Oui oui, il neigeait la semaine précédente et on se baigne dans la rivière, et alors ? Bon, j'avoue qu'elle était vraiment GELEE GLACEE tout ce qui vous voudrez mais c'est tellement bon ! (A mais là ça va pas du tout ! Elle paraît minable sur cette photo notre cascade ! En vrai elle est très IMPRESSIONNANTE ! Tenez, sur la photo suivante il y a une échelle : si vous vous concentrez bien, vous pouvez apercevoir la tête de Liane qui se baigne sur la gauche...)


Une fois bien propres et glacées, on remonte dans la cabane où les hommes ont fait du feu et on peut commencer à cuisiner (comme quoi, à force de vivre dans un pays machiste, on finit par se plier aux coutumes locales). Au menu : Sopaipillas (beignets chiliens) et tortilla (qui n'est pas du tout une tortilla, c''est simplement du pain mais ici ils l'appellent comme ça !). Et tout ça au feu de bois s'il vous plait !


On laisse reposer la pâte au coin du feu pour la faire lever.


(Les yeux avertis auront reconnu le maté et sa paille en métal près de la pâte.)


Et le feu de Lénaïco est tellement génial qu'on peut y cuisiner en même temps la tortilla dans la cendre chaude et les sopaipillas frites dans l'huile sur le feu !



Et voilà le travail !


(Bon là je triche un peu, ce sont les sopaipillas de Ricardo une semaine auparavant mais les notres étaient au moins aussi beaux !)
Là par contre c'est NOTRE tortilla ! Et elle est parfaite ! Bien cuite, pas cramée et pas même une cendre sous la dent !
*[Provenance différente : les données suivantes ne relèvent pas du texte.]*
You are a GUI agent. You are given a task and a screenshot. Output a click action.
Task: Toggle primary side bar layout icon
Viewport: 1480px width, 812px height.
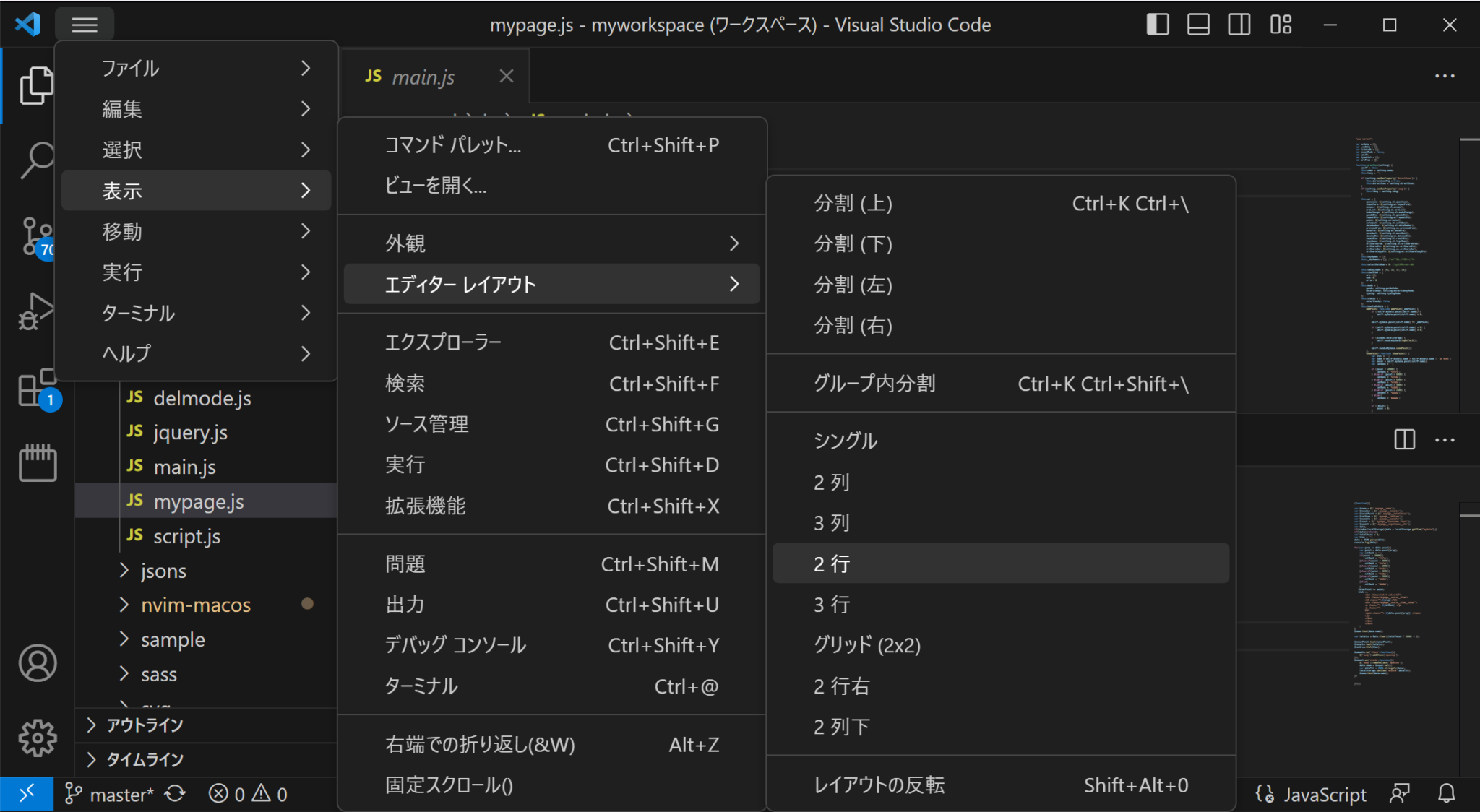(1157, 25)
Et le reste de la journée, ça ressemble à ça :




Comme vous pouvez le voir, Lénaïco est complètement épanoui après avoir trannsporté du bois toute la journée ! Son compagnon de jeu aussi mais un peu fatigué quand même !...







Comme dirait Ricardo en jetant un regard plein de gratitude à la peinture murale de sa cabane, "Muchas gracias a la madre tierra !"




Une petite note nostalgique (snif) : ce fut notre dernière aventure chilienne avec Claire qui nous abandonne à Temuco et part voyager avec Marie à la conquête de l'Amérique du Sud ! Que te vaya bien Clara !!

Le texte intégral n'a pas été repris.